╭─ Text provided

부산대학교 도서관

Difficulties identifying drug-resistant epilepsy (DRE) at disease onset and complex temporal patterns of epilepsy represent challenges in research and clinical practice. A better understanding of the underlying mechanisms of DRE is needed to enable biomarker development, early diagnosis, and personalised treatments. This work explores the influence of genomic variation on DRE through genome-wide association (GWAS) and heritability analyses. It is part of a collaborative, European Commission funded project: EpiPGX (Epilepsy Pharmacogenomics: delivering biomarkers for clinical use). Individuals with epilepsy were recruited from specialised clinical centres across Europe. Healthy controls were obtained from several publically available sources. To establish whether common genomic variants are associated with DRE, two GWAS were performed by the Author. The first analysis, comparing individuals with DRE and controls with drug-responsive epilepsy, did not reveal any variants with genome-wide significance. The second analysis, comparing individuals with DRE and healthy controls, revealed several loci with genome-wide significance. The top genome-wide association signal (rs75700350), located at 4q31.1, likely represents an artefact. Other findings include the signals at loci 5p13.2, and 11p13, pointing to potentially significant candidate genes, SLC1A2 and SLC1A3, implicated in glutamate reuptake and excitotoxicity. Furthermore, one of these loci has been linked to an important epilepsy comorbidity, autism. The functional variants driving these signals may represent risk factors for drug resistance, epilepsy susceptibility, or variants affecting pathophysiological pathways common to DRE and its comorbidities. The main limitations of these GWAS analyses were small sample sizes and the lack of replication. To explore if drug resistance in epilepsy has a polygenic inheritance component, a single nucleotide polymorphism (SNP) heritability analysis was performed. This analysis yielded an estimate of DRE SNP heritability of 0.22, showing that drug resistance in epilepsy is heritable.

╰─

### What to do
Answer these questions using the text on drug-resistant epilepsy:
1. What is the name of the project this work belongs to?
2. Which two candidate genes do the signals at loci 5p13.2 and 11p13 point to?
3. What estimate of DRE SNP heritability did the analysis produce?
The lines after this point are not needed.

╭─ Data under study

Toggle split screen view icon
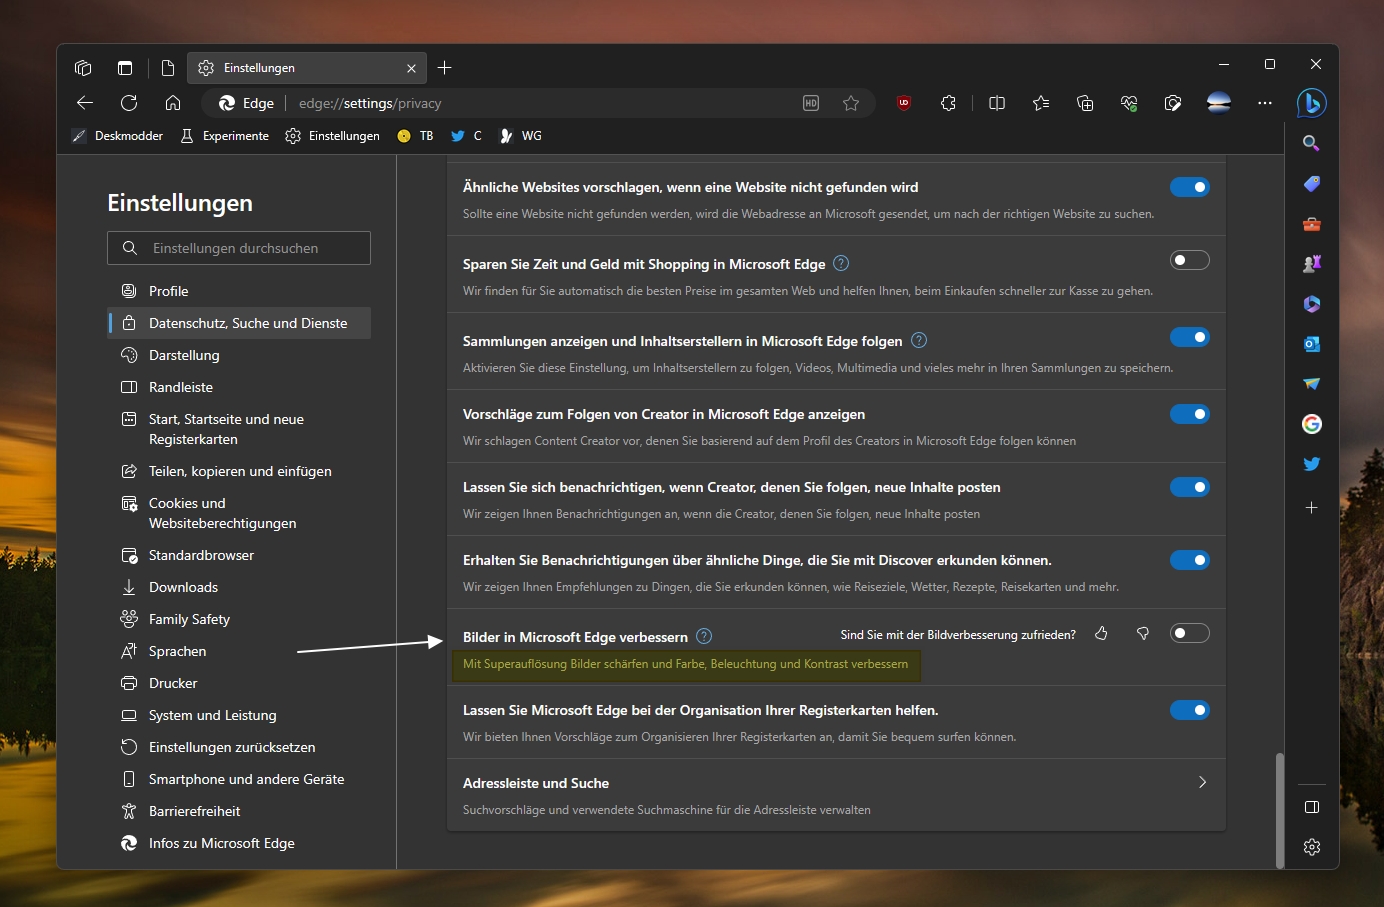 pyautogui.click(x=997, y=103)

╰─
╭─ Data under study

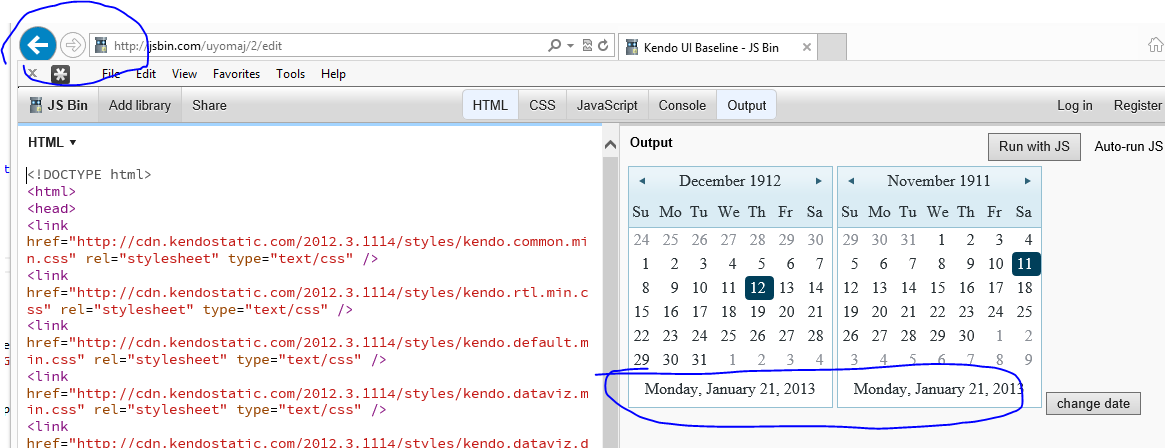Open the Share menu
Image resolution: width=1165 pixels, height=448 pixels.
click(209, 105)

╰─

### Written solution
1. EpiPGX (Epilepsy Pharmacogenomics: delivering biomarkers for clinical use)
2. SLC1A2 and SLC1A3
3. 0.22